Também sinto o mesmo quando visito o Nordeste, claro. Parece que estou na sala de casa, tomando fresca com as portas abertas. Rio de felicidade, quase sentindo o vento no rosto, ao ouvir uma expressão conhecida desde a infância - "parado como um dois de paus", "malajambrado", "cabaré de asa", "sururu de capote". Fico muito, muito à vontade. E é essa sensação de estar à vontade na própria pele que eu chamo de pertencimento. Como é boa, como é
fundamental!
Clarice Lispector tem um texto lindo sobre pertencer. Foi originalmente publicado no JB, como crônica, e depois na coletânea
A descoberta do mundo. Ela diz que pertencer vem muitas vezes de sua força, e não de depender de alguém mais forte - deseja pertencer para que sua força "não seja inútil e fortifique uma pessoa ou uma coisa". Para não ficar com um presente embrulhado nas mãos sem ter a quem presentear. Não seria por acaso um dos aspectos da graça?

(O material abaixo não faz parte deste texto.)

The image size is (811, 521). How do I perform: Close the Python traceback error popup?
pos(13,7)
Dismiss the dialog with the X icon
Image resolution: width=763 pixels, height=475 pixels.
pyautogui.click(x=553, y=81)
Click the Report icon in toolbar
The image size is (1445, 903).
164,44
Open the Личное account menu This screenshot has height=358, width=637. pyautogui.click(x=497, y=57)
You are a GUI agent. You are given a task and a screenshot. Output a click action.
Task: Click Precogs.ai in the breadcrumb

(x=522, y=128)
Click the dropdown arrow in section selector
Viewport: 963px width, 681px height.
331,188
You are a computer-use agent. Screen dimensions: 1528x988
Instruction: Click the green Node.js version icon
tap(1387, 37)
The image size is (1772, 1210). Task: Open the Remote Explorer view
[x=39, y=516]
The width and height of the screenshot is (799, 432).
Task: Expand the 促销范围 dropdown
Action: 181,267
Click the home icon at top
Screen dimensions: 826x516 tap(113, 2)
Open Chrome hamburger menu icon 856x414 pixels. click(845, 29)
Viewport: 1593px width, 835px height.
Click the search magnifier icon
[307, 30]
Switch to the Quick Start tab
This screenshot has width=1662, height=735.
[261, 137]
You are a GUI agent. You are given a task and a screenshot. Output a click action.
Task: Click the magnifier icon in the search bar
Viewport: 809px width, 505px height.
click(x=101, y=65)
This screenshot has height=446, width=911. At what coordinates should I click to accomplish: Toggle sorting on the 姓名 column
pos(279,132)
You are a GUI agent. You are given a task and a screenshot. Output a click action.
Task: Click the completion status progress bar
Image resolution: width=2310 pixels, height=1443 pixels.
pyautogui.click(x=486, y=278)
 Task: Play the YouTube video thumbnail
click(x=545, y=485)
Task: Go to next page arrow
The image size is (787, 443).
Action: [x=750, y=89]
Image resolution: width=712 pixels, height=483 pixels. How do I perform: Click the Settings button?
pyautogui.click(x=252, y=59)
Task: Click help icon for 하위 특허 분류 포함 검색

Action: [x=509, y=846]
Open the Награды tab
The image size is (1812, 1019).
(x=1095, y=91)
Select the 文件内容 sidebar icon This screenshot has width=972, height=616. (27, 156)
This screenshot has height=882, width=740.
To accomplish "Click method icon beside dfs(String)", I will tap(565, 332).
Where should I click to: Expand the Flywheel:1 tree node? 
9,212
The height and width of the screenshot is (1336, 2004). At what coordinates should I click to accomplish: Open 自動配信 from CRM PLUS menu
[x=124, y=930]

Ao final, Clarice fala, ao descobrir que pertencer é viver, de uma sede infinda, como quem, no deserto, bebesse as últimas gotas de água de um cantil. Aqui, agora, enquanto escrevo, imagino que viver/pertencer é mais como no deserto carregar um jarro d'água, que poderia derramar quando tropeçamos ou ir-se esvaziando quando damos de beber a alguém - mas, quase milagrosamente e ao mesmo tempo, vai se enchendo novamente da água trazida por outro passante. De forma abundante, até o fim.